- Date: 21–27 October 2019
- Edition: 8th
- Surface: Hard
- Location: Traralgon, Australia

Champions

Singles
- Marc Polmans

Doubles
- Max Purcell / Luke Saville
| Latrobe City Traralgon ATP Challenger |

= 2019 Latrobe City Traralgon ATP Challenger =

The 2019 Latrobe City Traralgon ATP Challenger was a professional tennis tournament played on outdoor hard court. It was the eighth edition of the tournament which was part of the 2019 ATP Challenger Tour. It took place in Traralgon, Australia between 21–27 October 2019.

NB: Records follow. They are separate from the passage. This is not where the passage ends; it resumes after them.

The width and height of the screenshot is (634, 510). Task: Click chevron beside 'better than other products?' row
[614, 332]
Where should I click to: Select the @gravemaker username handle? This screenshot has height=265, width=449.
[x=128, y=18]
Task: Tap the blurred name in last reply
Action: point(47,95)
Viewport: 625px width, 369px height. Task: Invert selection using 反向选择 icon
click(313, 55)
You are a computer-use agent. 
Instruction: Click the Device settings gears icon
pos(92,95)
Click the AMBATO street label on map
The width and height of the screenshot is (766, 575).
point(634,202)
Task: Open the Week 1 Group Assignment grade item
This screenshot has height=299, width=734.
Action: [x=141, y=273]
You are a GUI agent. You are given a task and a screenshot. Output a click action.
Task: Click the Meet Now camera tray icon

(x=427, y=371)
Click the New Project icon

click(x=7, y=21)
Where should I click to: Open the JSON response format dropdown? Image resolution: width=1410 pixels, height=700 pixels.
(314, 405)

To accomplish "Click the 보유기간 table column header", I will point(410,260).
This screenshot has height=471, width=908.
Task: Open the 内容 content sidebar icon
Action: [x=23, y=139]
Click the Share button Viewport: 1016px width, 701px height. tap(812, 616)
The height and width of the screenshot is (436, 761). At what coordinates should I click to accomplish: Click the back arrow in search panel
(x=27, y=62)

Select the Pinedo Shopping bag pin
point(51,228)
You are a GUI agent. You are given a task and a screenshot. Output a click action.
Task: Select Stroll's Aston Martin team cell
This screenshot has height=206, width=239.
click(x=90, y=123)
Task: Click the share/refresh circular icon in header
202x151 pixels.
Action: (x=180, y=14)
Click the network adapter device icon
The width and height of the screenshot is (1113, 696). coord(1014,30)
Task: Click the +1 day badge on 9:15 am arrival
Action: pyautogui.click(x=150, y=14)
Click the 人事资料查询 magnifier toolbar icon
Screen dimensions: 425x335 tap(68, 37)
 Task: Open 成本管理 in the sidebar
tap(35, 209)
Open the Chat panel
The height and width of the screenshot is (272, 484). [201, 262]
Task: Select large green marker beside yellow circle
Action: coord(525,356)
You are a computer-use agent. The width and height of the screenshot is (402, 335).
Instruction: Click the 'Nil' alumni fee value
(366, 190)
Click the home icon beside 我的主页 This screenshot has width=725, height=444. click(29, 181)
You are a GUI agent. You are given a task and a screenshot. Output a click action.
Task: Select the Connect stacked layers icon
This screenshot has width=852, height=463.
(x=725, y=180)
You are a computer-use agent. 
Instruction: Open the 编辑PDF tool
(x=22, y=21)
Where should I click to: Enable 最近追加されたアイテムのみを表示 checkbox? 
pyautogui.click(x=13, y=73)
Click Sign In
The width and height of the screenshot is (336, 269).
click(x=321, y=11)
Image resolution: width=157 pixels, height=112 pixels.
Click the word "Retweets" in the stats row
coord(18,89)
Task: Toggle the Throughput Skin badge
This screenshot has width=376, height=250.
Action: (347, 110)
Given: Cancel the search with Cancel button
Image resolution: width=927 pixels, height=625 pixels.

==Singles main draw entrants==

===Seeds===

| Country | Player | Rank^{1} | Seed |
|---|---|---|---|
| JPN | Yasutaka Uchiyama | 108 | 1 |
| JPN | Tatsuma Ito | 137 | 2 |
| AUS | James Duckworth | 138 | 3 |
| AUS | Marc Polmans | 153 | 4 |
| AUS | Alex Bolt | 154 | 5 |
| AUS | Andrew Harris | 186 | 6 |
| GBR | Jay Clarke | 190 | 7 |
| CHI | Alejandro Tabilo | 212 | 8 |
| AUS | Max Purcell | 227 | 9 |
| IND | Sasikumar Mukund | 230 | 10 |
| AUS | Akira Santillan | 246 | 11 |
| JPN | Hiroki Moriya | 249 | 12 |
| AUS | Aleksandar Vukic | 253 | 13 |
| JPN | Shuichi Sekiguchi | 283 | 14 |
| JPN | Yosuke Watanuki | 289 | 15 |
| AUS | Harry Bourchier | 309 | 16 |

- Rankings are as of 14 October 2019.

===Other entrants===
The following players received wildcards into the singles main draw:
- AUS Jai Corbett
- AUS Cameron Green
- AUS William Ma
- AUS Tristan Schoolkate
- AUS Dane Sweeny

The following player received entry into the singles main draw using a protected ranking:
- AUS Bradley Mousley

The following player received entry into the singles main draw as an alternate:
- AUS Aaron Addison

The following players received entry from the qualifying draw:
- AUS James Ibrahim
- AUS Brandon Walkin

==Champions==

===Singles===

- AUS Marc Polmans def. AUS Andrew Harris 7–5, 6–3.

===Doubles===

- AUS Max Purcell / AUS Luke Saville def. GBR Brydan Klein / AUS Scott Puodziunas 6–7^{(2–7)}, 6–3, [10–4].